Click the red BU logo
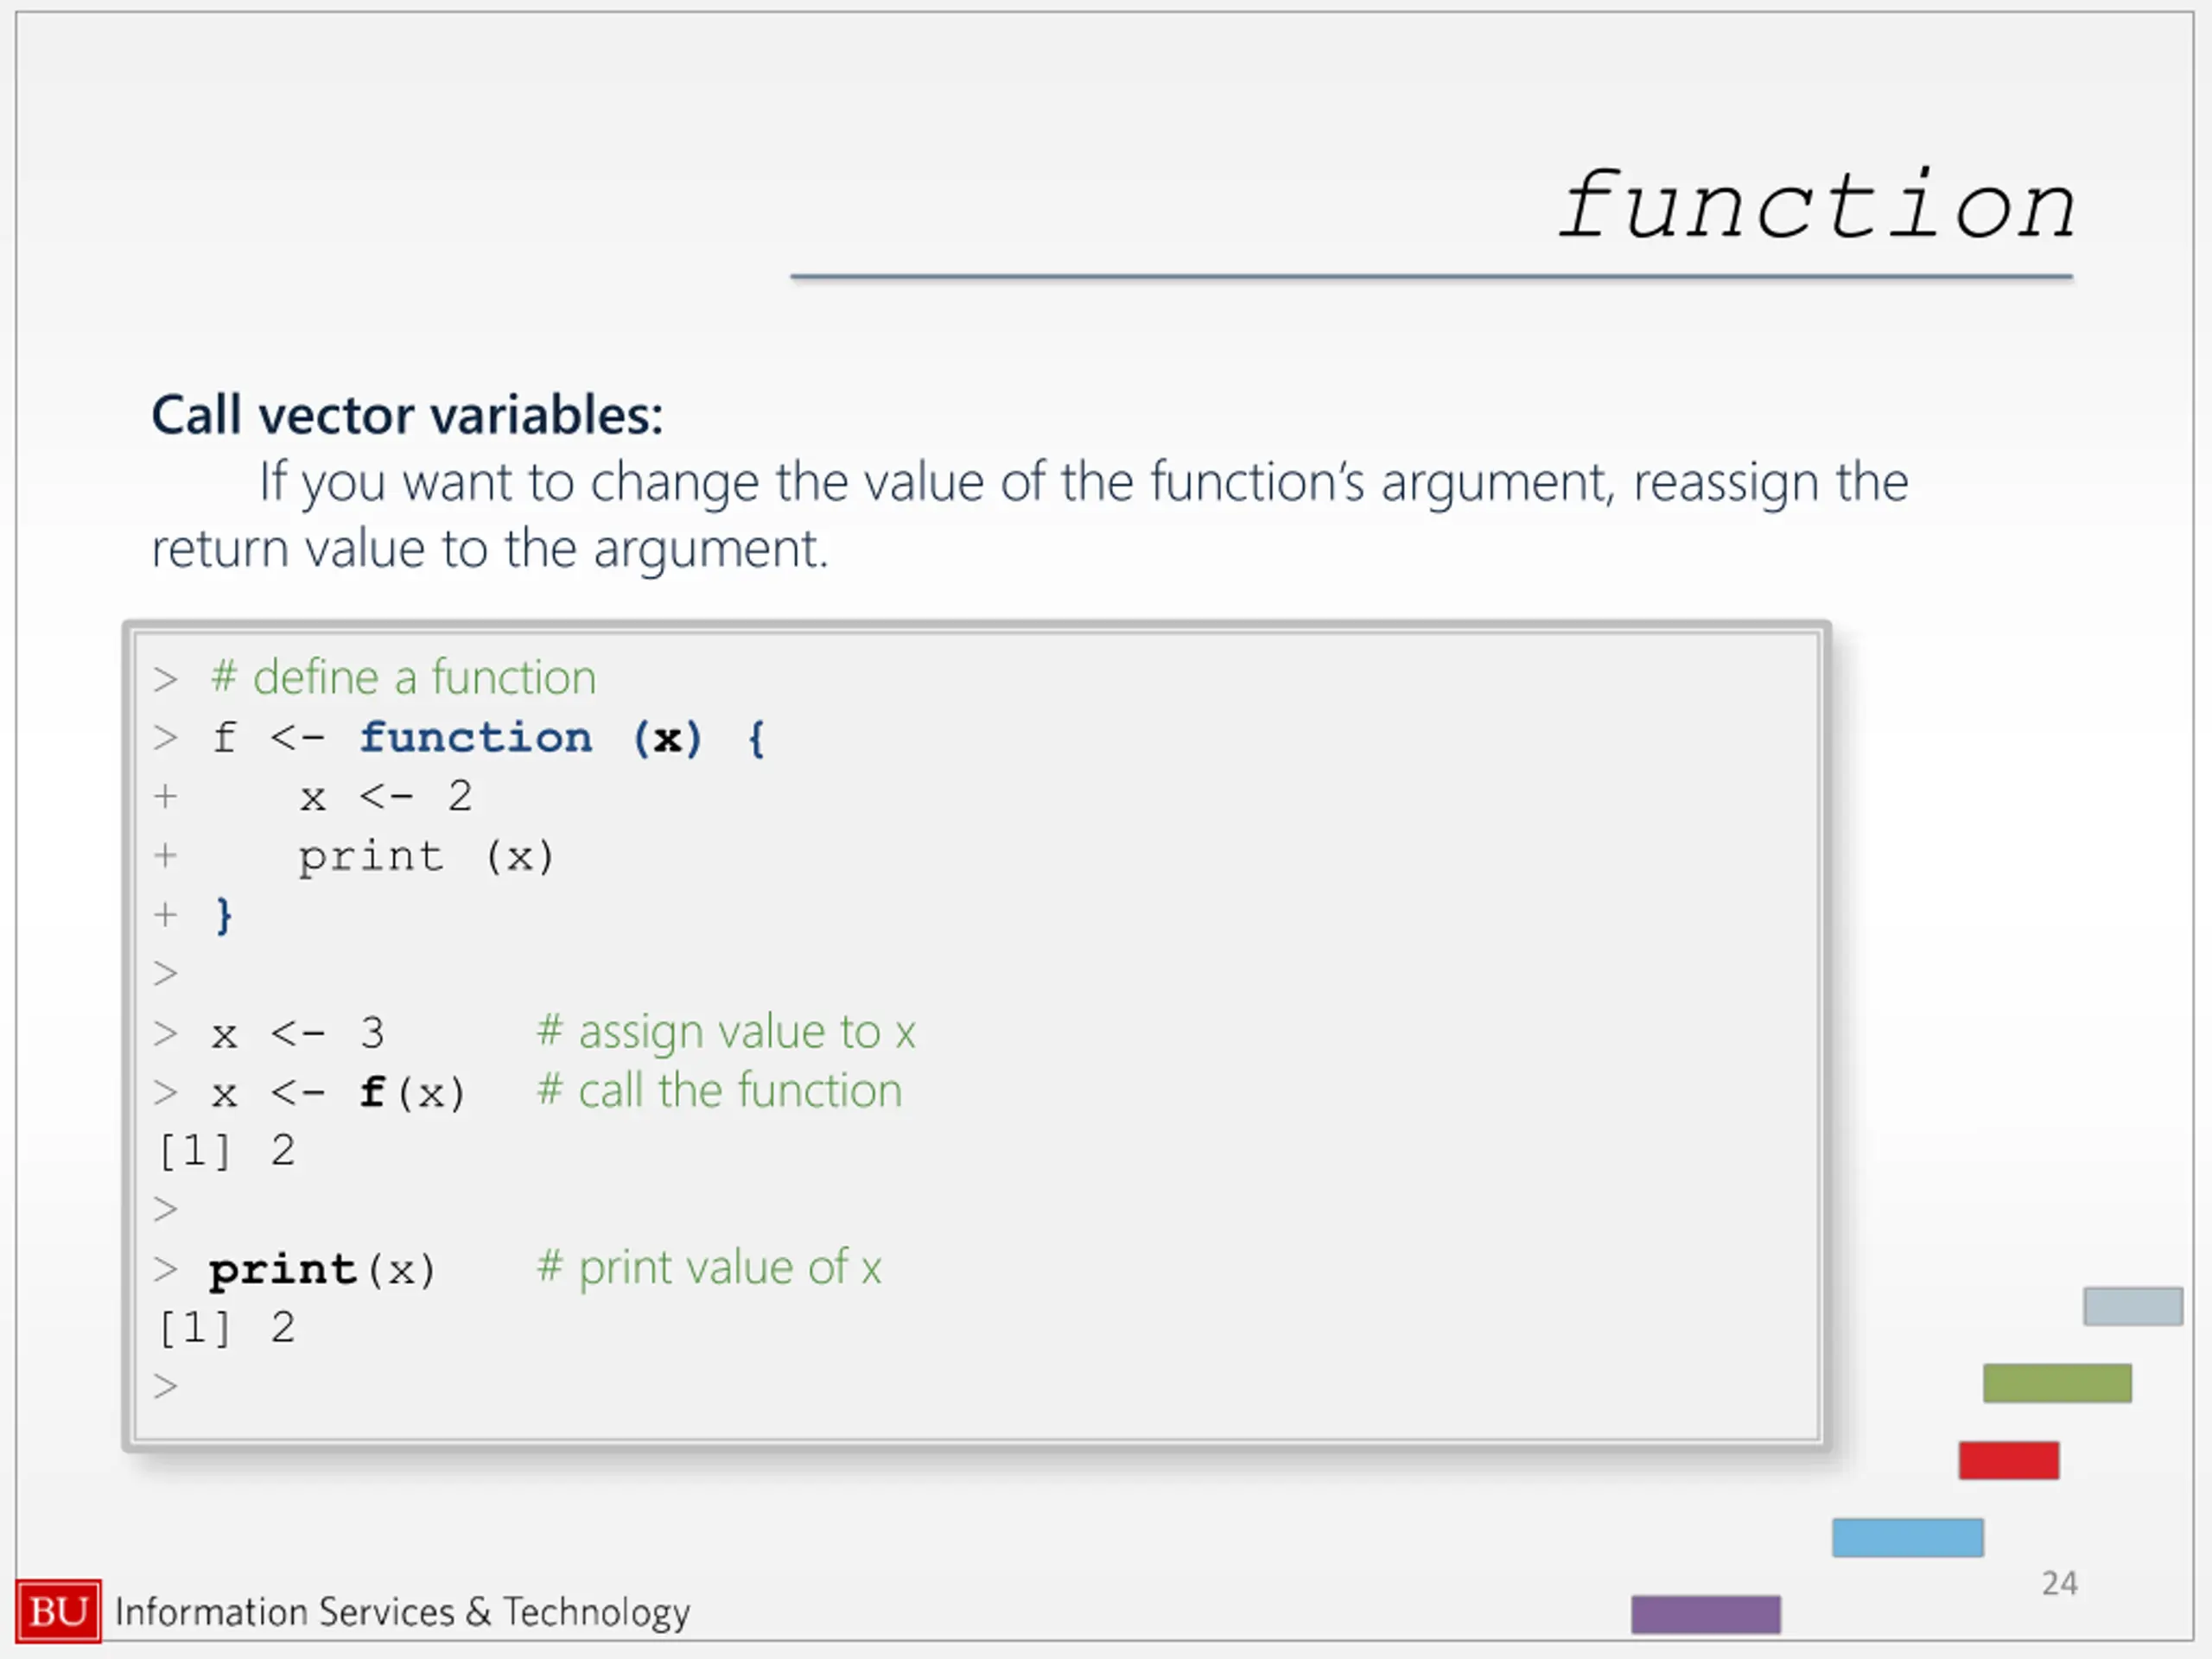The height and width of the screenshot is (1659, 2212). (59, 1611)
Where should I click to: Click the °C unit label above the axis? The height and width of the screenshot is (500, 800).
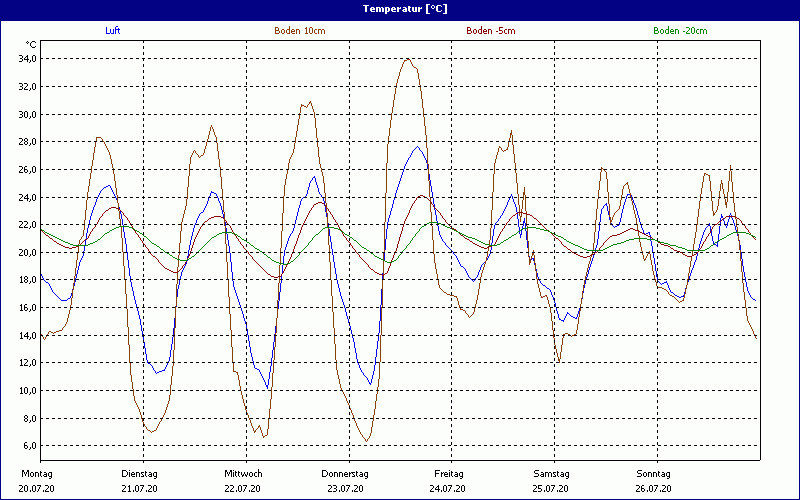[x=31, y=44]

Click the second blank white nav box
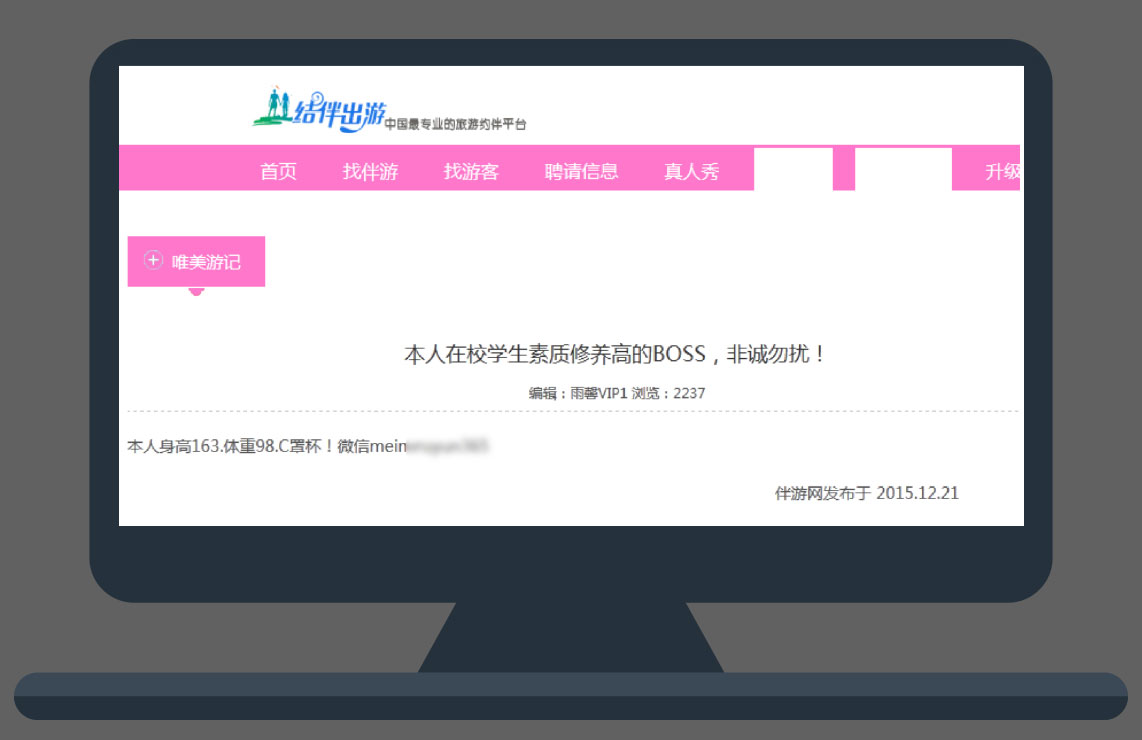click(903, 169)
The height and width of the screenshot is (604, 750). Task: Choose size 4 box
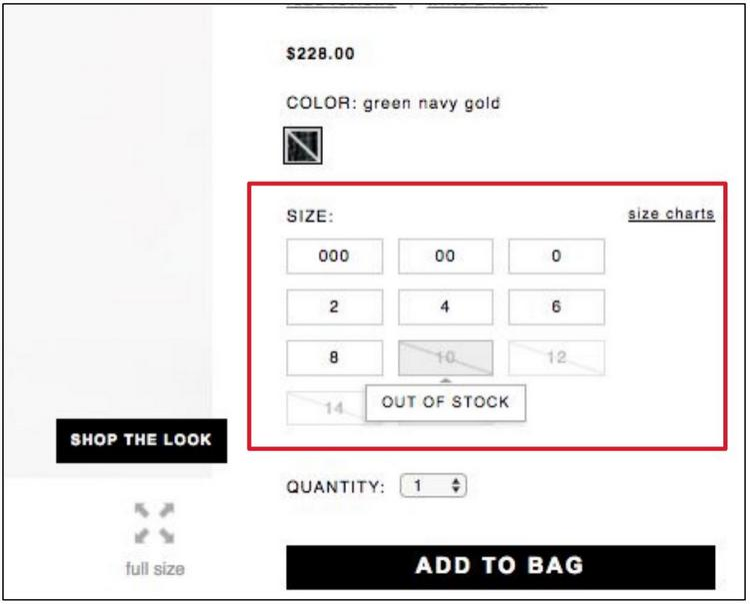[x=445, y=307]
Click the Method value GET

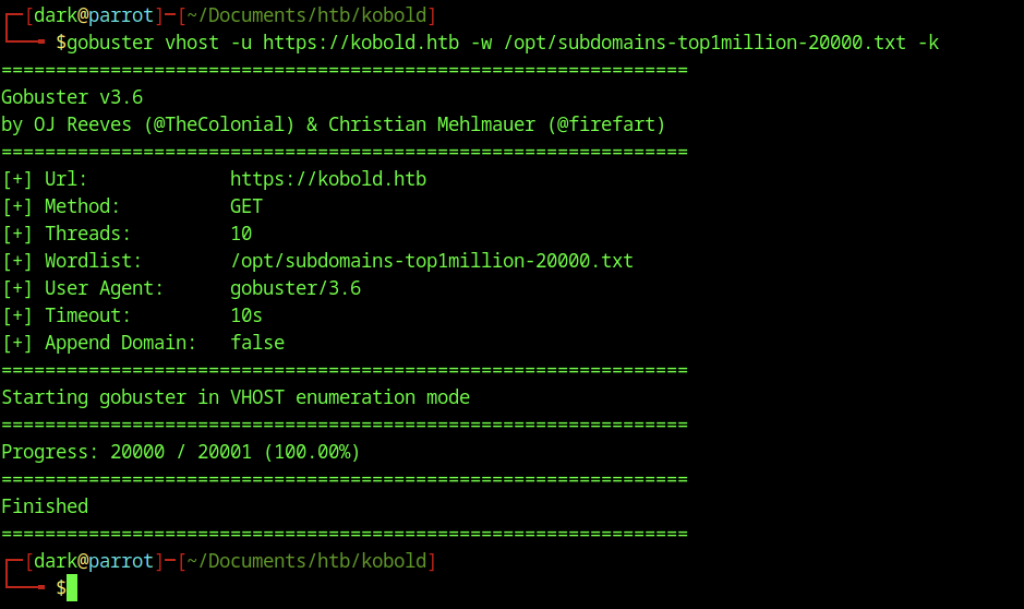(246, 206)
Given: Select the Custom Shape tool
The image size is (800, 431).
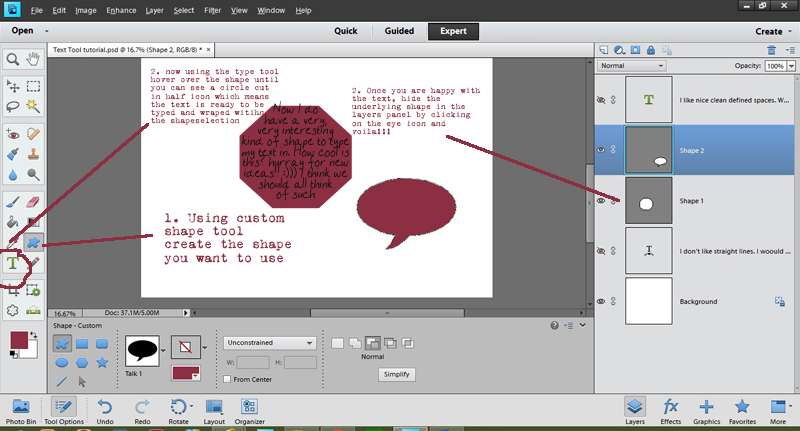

**Task goal**
From the line containing "Click the Method value GET" through the last line of the records, both included, output those lines exactly and nothing else; skip the pictures.

**Response to the exercise**
Click the Method value GET

(246, 206)
Given: Select the Custom Shape tool
The image size is (800, 431).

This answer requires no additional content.